Наконец Филипп кивнул и поблагодарил Генри за приятный разговор.

— Передавай Ярвену мои приветствия, — сказал он.

— Как только вернется. Но он обещал вернуться нескоро, как уладит работу подразделения в Глеофии. Я даже не знаю когда. Не мое это дело…

— Хорошо. Прощай, Генри. И пожалуйста, будь осторожен.

Филипп энергичным шагом покинул берег речушки, а Генри заторопился к храму, где его ждало призвание, которому он отдал всю жизнь. И когда граф скрылся за лачугами, теряясь на улочках Аутерлота-на-Лейсре, целитель улыбнулся. Ему понравился статный и благородный Филипп фон де Тастемара, и Генри, остро чувствующий благородство в чужих сердцах, как родной отклик, задумался. Уж не обманчивы ли слухи, которыми оброс граф? По словам многих, он просто упертый вояка. Но сколь же много мудрости и усталости было в синих глазах Филиппа.

И когда Генри шел с этими терзающими душу мыслями, как несправедлив мир, браслет на его руке вдруг задрожал. Задрожал столь болезненно, что Генри дернулся, беззвучно вскрикнув оттого, что мерзкая боль расползлась по плечу, отдала звоном в оттопыренные уши. Генри уже не раз приходил к мысли, что источником страданий становится этот браслет, подаренный Ярвеном, его опекуном. И если поначалу целитель не снимал эту мерзость по причине вежливости, поскольку питал к банкиру теплые чувства, то со временем браслет будто вовсе уменьшился в размерах. И теперь от него никак не избавиться, не отрубив руку.

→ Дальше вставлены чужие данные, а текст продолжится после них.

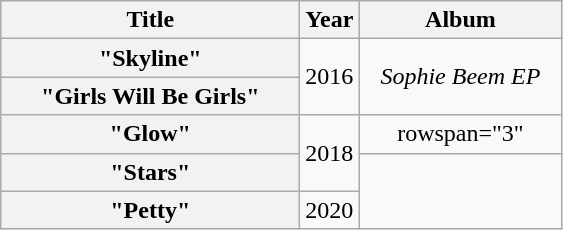
"Skyline" [150, 58]
rowspan="3" [460, 134]
"Stars" [150, 172]
Year [330, 20]
2020 [330, 210]
2018 [330, 153]
"Petty" [150, 210]
"Girls Will Be Girls" [150, 96]
"Glow" [150, 134]
Album [460, 20]
2016 [330, 77]
Sophie Beem EP [460, 77]
Title [150, 20]
Extract the (x, y) coordinate from the center of the cell holding the provided text.  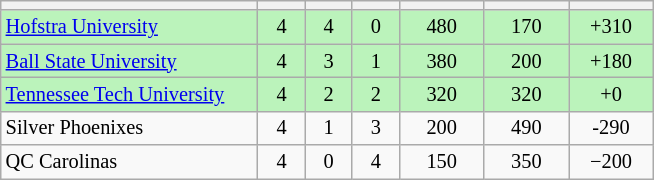
-290 (612, 128)
−200 (612, 162)
380 (442, 61)
Ball State University (130, 61)
+180 (612, 61)
Silver Phoenixes (130, 128)
150 (442, 162)
490 (526, 128)
Tennessee Tech University (130, 94)
Hofstra University (130, 27)
+0 (612, 94)
170 (526, 27)
QC Carolinas (130, 162)
+310 (612, 27)
350 (526, 162)
480 (442, 27)
Extract the (X, Y) coordinate from the center of the cell holding the provided text.  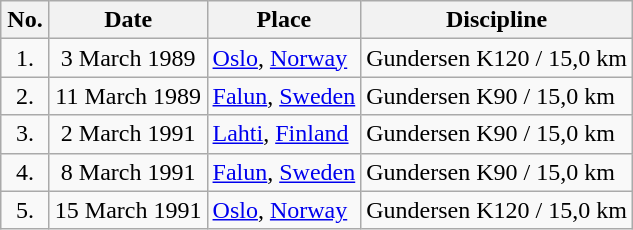
4. (26, 172)
2. (26, 96)
Lahti, Finland (284, 134)
11 March 1989 (128, 96)
3. (26, 134)
Date (128, 20)
2 March 1991 (128, 134)
Place (284, 20)
15 March 1991 (128, 210)
1. (26, 58)
8 March 1991 (128, 172)
3 March 1989 (128, 58)
5. (26, 210)
No. (26, 20)
Discipline (497, 20)
Search for the cell housing the specified text and yield its (x, y) center coordinate. 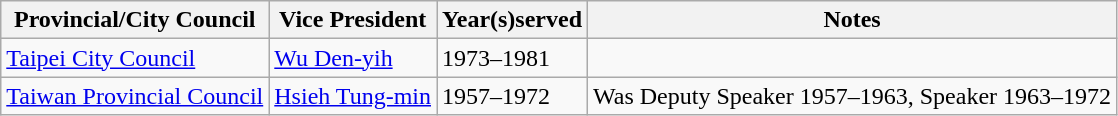
Notes (852, 20)
Provincial/City Council (135, 20)
Vice President (353, 20)
1973–1981 (512, 58)
Was Deputy Speaker 1957–1963, Speaker 1963–1972 (852, 96)
Taiwan Provincial Council (135, 96)
Year(s)served (512, 20)
Wu Den-yih (353, 58)
1957–1972 (512, 96)
Taipei City Council (135, 58)
Hsieh Tung-min (353, 96)
Identify which cell holds the provided text, then report its (X, Y) central coordinate. 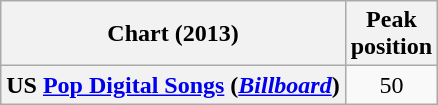
50 (391, 85)
US Pop Digital Songs (Billboard) (173, 85)
Chart (2013) (173, 34)
Peakposition (391, 34)
Output the [x, y] coordinate of the center of the cell containing the given text.  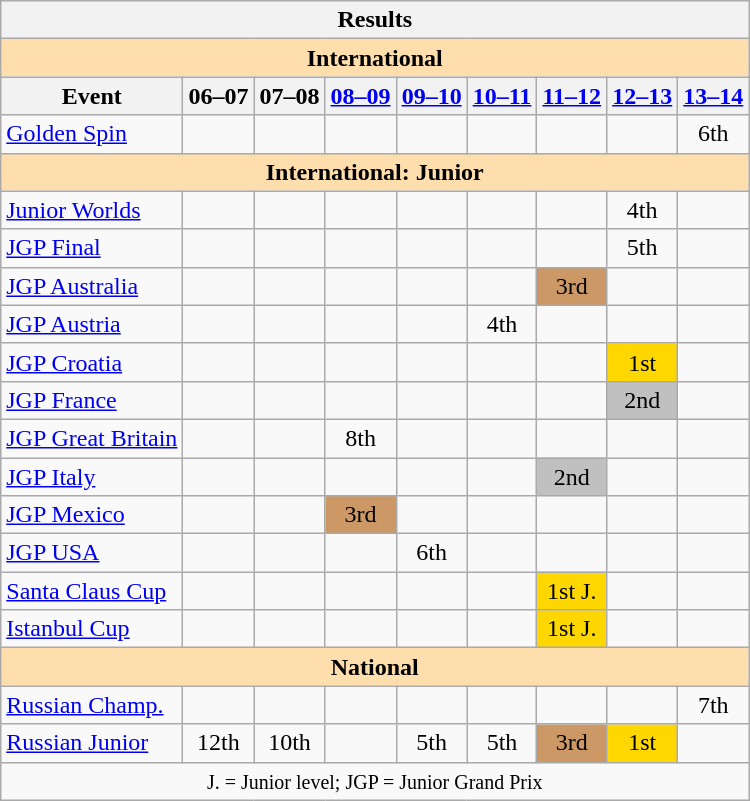
08–09 [360, 96]
7th [714, 705]
Russian Junior [92, 743]
12th [218, 743]
JGP Austria [92, 324]
JGP Croatia [92, 362]
12–13 [642, 96]
JGP Great Britain [92, 438]
Istanbul Cup [92, 629]
Junior Worlds [92, 210]
06–07 [218, 96]
10–11 [502, 96]
JGP Italy [92, 477]
JGP Mexico [92, 515]
JGP France [92, 400]
11–12 [572, 96]
J. = Junior level; JGP = Junior Grand Prix [375, 781]
09–10 [432, 96]
Golden Spin [92, 134]
JGP USA [92, 553]
07–08 [290, 96]
13–14 [714, 96]
8th [360, 438]
National [375, 667]
JGP Australia [92, 286]
Event [92, 96]
International [375, 58]
10th [290, 743]
Santa Claus Cup [92, 591]
Results [375, 20]
Russian Champ. [92, 705]
JGP Final [92, 248]
International: Junior [375, 172]
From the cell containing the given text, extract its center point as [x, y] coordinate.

Право же, Генри привык к побоям, к боли — это неотъемлемый атрибут обучения в академии Влесбурга, но правильно ли рубить руку, чтобы избавиться от столь душевного подарка? Да и как ему лечить больных одной рукой? И как потом объяснить, что вторая отросла заново? И Генри терпел, хотя боль с каждым разом усиливалась. Ухватившись за подрагивающее на запястье украшение, точно такое же, как на руке Юлиана, он пошел, пошатываясь, к храму.